Retained surgical sponges, so called textilomas, are rare complications after abdominal surgeries. The estimated incidence is approximately 1 per 1,000-1,500 surgical operations1. However the true incidence is difficult to determine mainly because of underreporting due to medical legal issues. In a retroperitoneal location these textilomas represent less than 17% of abdominal locations and reports of renal or perirenal textilomas are scarce. The pre-operative diagnosis is difficult because they mimic tumors, abscesses, pseudo-cysts or hematomas. Clinical manifestations may occur early or late after surgery, depending on the type of inflammatory reaction induced 2,3,4 Radiology may contribute to the pre-operative diagnosis, especially when a radio-opaque marker is obvious, whereupon, conventional radiography may then allow for an accurate diagnosis. Otherwise, certain characteristic signs may be sought with ultrasound, computed tomography (CT), or magnetic resonance imaging (MRI) 5.
We describe a case of surgical gauze retained in the renal pelvis after an open renal surgery presenting as a renal calculus.
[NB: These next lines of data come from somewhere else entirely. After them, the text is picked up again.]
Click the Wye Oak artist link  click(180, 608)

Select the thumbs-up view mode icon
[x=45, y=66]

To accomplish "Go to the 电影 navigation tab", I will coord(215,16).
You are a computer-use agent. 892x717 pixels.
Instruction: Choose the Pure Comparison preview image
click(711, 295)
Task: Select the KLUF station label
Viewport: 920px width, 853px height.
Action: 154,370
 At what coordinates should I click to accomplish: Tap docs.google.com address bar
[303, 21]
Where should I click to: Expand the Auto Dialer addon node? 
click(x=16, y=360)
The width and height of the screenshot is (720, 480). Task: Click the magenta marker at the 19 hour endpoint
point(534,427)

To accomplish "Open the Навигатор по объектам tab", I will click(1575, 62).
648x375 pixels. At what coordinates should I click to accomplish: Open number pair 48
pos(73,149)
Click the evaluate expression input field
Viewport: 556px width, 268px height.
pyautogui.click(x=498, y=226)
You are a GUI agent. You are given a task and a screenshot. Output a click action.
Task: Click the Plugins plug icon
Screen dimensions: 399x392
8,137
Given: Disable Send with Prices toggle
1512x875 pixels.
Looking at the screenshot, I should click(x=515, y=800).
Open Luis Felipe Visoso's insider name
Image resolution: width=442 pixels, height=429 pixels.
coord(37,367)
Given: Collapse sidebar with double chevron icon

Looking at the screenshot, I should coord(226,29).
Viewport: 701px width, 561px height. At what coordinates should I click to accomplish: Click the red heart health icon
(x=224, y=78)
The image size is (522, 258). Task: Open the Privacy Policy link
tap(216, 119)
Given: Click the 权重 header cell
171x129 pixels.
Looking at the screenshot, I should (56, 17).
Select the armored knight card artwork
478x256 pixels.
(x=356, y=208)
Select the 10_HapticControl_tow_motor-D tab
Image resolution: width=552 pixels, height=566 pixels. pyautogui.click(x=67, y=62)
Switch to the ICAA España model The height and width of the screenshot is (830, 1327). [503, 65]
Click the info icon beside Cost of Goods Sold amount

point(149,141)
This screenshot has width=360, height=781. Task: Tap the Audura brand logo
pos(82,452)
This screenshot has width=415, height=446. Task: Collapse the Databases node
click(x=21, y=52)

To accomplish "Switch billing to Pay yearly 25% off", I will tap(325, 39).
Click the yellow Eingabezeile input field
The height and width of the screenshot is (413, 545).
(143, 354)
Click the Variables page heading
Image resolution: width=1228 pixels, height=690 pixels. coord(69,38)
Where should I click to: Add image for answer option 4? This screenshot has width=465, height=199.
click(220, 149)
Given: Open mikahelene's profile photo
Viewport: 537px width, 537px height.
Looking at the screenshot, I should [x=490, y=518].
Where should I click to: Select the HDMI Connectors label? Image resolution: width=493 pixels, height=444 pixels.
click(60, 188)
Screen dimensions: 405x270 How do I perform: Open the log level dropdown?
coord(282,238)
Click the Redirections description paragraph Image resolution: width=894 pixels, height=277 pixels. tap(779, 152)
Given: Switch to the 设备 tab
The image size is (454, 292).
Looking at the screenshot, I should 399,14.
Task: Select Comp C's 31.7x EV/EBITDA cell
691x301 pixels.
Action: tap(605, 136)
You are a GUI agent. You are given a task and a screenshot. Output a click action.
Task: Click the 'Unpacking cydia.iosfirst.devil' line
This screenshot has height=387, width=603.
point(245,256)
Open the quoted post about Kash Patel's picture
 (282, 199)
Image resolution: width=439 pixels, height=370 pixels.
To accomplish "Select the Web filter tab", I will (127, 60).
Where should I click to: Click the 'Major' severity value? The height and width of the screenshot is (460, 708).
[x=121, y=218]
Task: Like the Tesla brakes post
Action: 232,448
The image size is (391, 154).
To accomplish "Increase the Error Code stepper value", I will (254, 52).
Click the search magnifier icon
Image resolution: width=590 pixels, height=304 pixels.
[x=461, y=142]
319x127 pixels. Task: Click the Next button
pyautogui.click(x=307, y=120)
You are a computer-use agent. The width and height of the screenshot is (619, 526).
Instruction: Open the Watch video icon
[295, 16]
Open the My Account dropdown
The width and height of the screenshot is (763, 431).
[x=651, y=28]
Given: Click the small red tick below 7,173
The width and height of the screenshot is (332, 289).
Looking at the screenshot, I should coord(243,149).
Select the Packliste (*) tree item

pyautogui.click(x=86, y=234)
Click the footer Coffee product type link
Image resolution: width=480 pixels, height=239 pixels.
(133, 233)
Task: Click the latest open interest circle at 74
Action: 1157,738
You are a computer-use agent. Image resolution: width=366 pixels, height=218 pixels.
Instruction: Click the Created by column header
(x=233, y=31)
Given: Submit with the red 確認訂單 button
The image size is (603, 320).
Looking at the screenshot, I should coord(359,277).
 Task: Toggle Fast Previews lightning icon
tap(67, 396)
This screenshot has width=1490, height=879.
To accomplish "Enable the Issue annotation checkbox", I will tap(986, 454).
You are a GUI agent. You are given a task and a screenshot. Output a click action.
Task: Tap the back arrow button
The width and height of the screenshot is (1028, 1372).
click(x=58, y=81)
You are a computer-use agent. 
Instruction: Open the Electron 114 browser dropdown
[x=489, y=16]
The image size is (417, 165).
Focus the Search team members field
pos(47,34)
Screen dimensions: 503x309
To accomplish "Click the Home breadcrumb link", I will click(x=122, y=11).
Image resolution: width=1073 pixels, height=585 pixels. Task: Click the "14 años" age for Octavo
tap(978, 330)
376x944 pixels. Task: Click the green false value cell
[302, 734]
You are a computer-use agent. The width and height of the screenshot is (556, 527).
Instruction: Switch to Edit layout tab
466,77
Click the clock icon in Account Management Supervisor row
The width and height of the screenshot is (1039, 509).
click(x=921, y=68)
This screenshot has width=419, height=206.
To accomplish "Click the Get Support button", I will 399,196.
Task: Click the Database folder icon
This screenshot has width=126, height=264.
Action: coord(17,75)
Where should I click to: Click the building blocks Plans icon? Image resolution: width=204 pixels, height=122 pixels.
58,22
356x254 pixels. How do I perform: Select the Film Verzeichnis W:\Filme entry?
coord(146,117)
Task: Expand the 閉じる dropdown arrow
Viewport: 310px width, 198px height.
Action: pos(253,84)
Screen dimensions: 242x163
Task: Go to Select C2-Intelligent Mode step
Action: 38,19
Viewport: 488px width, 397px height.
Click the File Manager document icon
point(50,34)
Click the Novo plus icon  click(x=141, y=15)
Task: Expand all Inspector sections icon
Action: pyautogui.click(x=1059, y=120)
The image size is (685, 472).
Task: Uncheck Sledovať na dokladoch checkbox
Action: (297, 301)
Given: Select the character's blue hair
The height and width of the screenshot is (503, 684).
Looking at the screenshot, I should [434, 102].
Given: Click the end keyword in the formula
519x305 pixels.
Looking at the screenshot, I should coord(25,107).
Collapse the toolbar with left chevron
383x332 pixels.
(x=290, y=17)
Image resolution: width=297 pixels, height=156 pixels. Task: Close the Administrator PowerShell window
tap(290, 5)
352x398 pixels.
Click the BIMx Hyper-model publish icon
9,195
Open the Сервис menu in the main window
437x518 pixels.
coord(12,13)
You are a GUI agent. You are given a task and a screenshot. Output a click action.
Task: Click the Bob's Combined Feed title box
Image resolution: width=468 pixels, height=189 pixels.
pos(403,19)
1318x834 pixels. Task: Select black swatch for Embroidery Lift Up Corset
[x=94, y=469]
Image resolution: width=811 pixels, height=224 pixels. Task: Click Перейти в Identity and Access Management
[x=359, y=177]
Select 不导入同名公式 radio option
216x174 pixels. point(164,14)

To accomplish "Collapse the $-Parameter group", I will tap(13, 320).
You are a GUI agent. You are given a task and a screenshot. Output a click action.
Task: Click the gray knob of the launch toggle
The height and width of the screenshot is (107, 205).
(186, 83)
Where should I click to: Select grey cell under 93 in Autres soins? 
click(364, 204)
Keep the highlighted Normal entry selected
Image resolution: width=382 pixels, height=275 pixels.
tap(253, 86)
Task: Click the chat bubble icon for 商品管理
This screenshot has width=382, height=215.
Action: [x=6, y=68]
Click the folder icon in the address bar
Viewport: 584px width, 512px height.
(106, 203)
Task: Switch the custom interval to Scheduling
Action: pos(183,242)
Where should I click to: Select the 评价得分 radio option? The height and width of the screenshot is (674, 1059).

CASE REPORTA 45-year-old female patient presented to our service with complaint of long-standing right lumbar pain. The patient had undergone open renal surgery in another institution 4 years before for renal calculus treatment, with an uneventful recovery. No information about the previously performed surgical procedure is available. On admission, physical examination showed a right lombotomy incision scar. The patient was evaluated with a plain film of the abdomen and found to have two calcifications lateral to the right transverse process of the L2-L3 vertebrae, compatible with a renal calculi (Fig. 1). An intravenous urogram showed both radiopaque images inside the collecting system of the right kidney, confirming the diagnosis of recurrent stone disease (Fig. 2). A percutaneous nephrolitotomy was performed and surprisingly after an initial pelvic stone fragmentation with the ultrasound device progression stopped and the possibility of a calcified surgical gauze was considered. A 5mm laparoscopic scissor was introduced through the working channel of nephroscope and the gauze was progressively cut and removed in small pieces. The gauze had no radiopaque markers (Fig. 3). The postoperative period was uneventful. Abdominal plain film and ultrasound after surgery showed no residual calculus and the patient was pain free.
Kidney foreign bodies are very rare entities and one of the most common routes through which kidneys may be reached is the gastrointestinal tract. Such foreign bodies are typically lacerating objects in the food (such as fishbone, needles, pins, hairgrips, toothpicks).2 Surgical sponges or gauzes left after renal surgery are scarcely reported in literature and in an intrarenal location they are even rarer.3–5 However, such retained textilomas are obviously underreported mainly because of medical and legal problems. Presentation includes purulent cutaneous fistulae, renal and perirenal pseudotumors, and renal calculus formation.3–11 These foreign bodies can also remain asymptomatic for years and a proper follow-up with radiological evaluation can assist in the proper diagnosis previously to the appearance of symptoms. 4 A high index of suspicion is important when evaluating a patient with previous surgery. In our case the diagnosis was not suspected preoperatively because the first surgery was performed in another institution without postoperative follow-up and the foreign body had no radiopaque markers. The typical radiographic appearance of the retained sponge on computed tomography and magnetic resonance imaging has been previously described and these image studies can contribute to the preoperative diagnosis.12 The retained sponge may have a whorl-like appearance on CT and MRI, with increased intensity in T2-weighted, compared to T1-weighted images.4 In cases of recurrent calculus, following a previous open kidney surgery, CT or MRI can be more informative than urography and should be considered in the preoperative evaluation. However, CT and MRI cannot unequivocally distinguish a retained foreign body from other urologic diseases like abscesses, tumors and calculi. In countries where radiopaque markers are normally used, simple plain radiographs can make the diagnosis.5
Surgical or endoscopic removal of the foreign body is mandatory in view of the high complication rate. Some previous reports including removal of the foreign body by percutaneous nephrostomy or by endoscopic maneuvers were described. Removal of migrated ureteral stents has been accomplished percutaneously through the kidney using a grasping forceps and endoscopically using a Fogarty catheter, a forceps or a dormia basket.13,14 However, to our knowledge, the use of a laparoscopic scissor through the working channel of nephroscope to cut and removed a calcified surgical gauze has not been previously described. We believe that this is a simple and effective approach to the removal intrarenal textilomas avoiding another open renal surgery.
Prevention of retained surgical sponges and gauzes is clearly better than the treatment of the complications, and strict safeguards can ensure such prevention. Compresses should be used one by one mounted on a forceps. Before closing the incision, the surgeon should completely explore the whole abdominal cavity. All the appliances and surgical sponges should be counted by two or more nurses, the circulating and the scrub nurses. Small sponges should be avoided during laparotomy and only sponges with radiopaque filaments should be used. A plain X-ray film should be taken before finishing any operation.